Ali mesmo, no Parque Itaimbé, há pelos menos dois pontos que permaneceram desativados durante anos, proscritos por enigmáticos laudos técnicos que mais pareciam frutos da especulação arbitrária do que documentos capazes de mapear e indicar soluções estruturais. O Centro de Atividades Múltiplas Garibaldi Poggeti – conhecido popularmente como Bombril – e a Concha Acústica, ambos praticamente condenados por avaliações em gestões anteriores, voltaram apenas recentemente a ser tema de aparente e propagandeada preocupação da prefeitura.

A Concha, misteriosamente e sem nenhum tipo de investimento, foi reavaliada como apta a receber eventos novamente – e desde 2011, se não me falha a memória, voltou a sediar shows organizados sem nenhum apoio oficial -, desmentindo a tese de que estaria desabando. O Bombril, atualmente em ruínas, é o centro de um imbróglio burocrático que não consegue sequer firmar uma licitação pública para reconstrução com critérios exequíveis.

De uma ponta a outra do parque, são comuns os quiosques e salas em desuso ou ocupados por entidades que atendem sabe-se lá quais interesses, já que não há transparência nos procedimentos de concessão desses espaços. (Só o que não é comum mesmo no Itaimbé são banheiros, itens considerados desnecessários ou inviáveis pela gestão atual e todas as anteriores, pelo visto)

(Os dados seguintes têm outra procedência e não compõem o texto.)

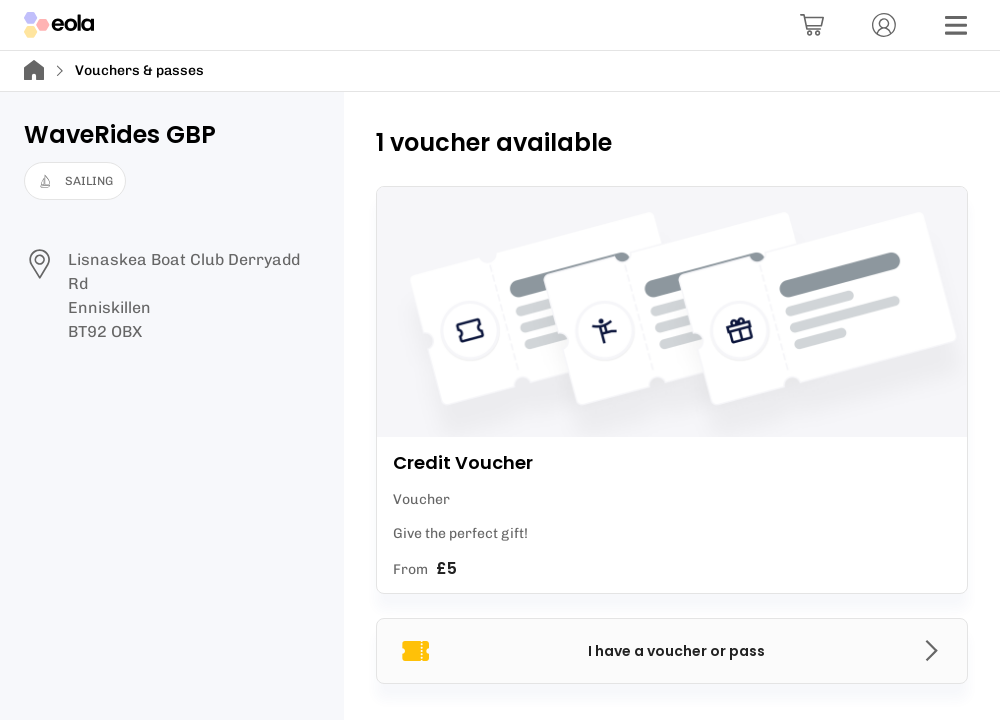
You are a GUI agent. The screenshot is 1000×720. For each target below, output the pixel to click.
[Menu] (956, 25)
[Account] (884, 25)
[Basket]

Além desses, em estado de eterna latência, estão a antiga Gare da Estação e sua reforma completa que nunca se concretiza, a Casa de Cultura com sua agenda sonolenta e obras que não saem do papel, o megalomaníaco projeto do Centro Desportivo Municipal (o Farrezão) sem prazo para conclusão, a tal pista que o prefeito teria prometido em reunião com a Federação Gaúcha de Skate, a possibilidade de um resgate público do Parque Náutico que nunca mais foi citado, a ampliação do Museu de Artes e tantos outros projetos que só vingam na teoria, coincidentemente durante as campanhas eleitorais ou em posses de novos secretariados.

São bandeiras fáceis de erguer e que merecem juras de amor e dedicação no horário gratuito dos partidos políticos, mas levianamente abandonados em seguida, quando, talvez, percam a prioridade orçamentária frente a outras obras de maior apelo demagógico.

Enquanto isso, na contramão do pessimismo que esse cenário poderia sugerir, uma multiplicidade de iniciativas ocupa a cidade, cumprindo muitas vezes um papel negligenciado pela máquina administrativa. São jovens organizados em grupos e contando com recursos precários que protagonizam as batalhas de MC’s, pequenos festivais de música, saraus literários, instalações visuais, feiras de escambos, peças teatrais ou qualquer outro pretexto digno de mobilizar pessoas. E o fazem sem um centavo de investimento dos cofres municipais, e muitas vezes sofrendo inclusive com a sabotagem do poder público ou com as ‘ações preventivas’ da polícia – ao mesmo tempo em que o único mecanismo de incentivo à cultura de Santa Maria, a LIC Municipal, segue funcionando com um modelo arcaico que facilita o tráfico de influências e autoriza a liberação esdrúxula de recursos para reformas em templos religiosos.

Em entrevista recente, o prefeito César Schirmer, num prenúncio da nova estratégia adotada pela assessoria do governo, enfatiza a necessidade da reconstrução de Santa Maria. Difícil captar o real sentido dessa afirmação, num contexto de obscuridades envolvendo as próprias relações da prefeitura com a situação que condicionou a tragédia do dia 27 de janeiro. Entretanto, caso o poder público quisesse de fato se fazer sensível à reinvenção da vida depois da tragédia, deveria prestar atenção no que estão fazendo esses jovens – eles sim, agentes de uma reconstrução afetiva da cidade. Mas não para criminalizá-los, nem para impor-lhes o limite da burocracia. Para aprender, mesmo.

Quem sabe o que Santa Maria precisa não está nos gabinetes, e seria justo abrir mão da prepotência para entender isso.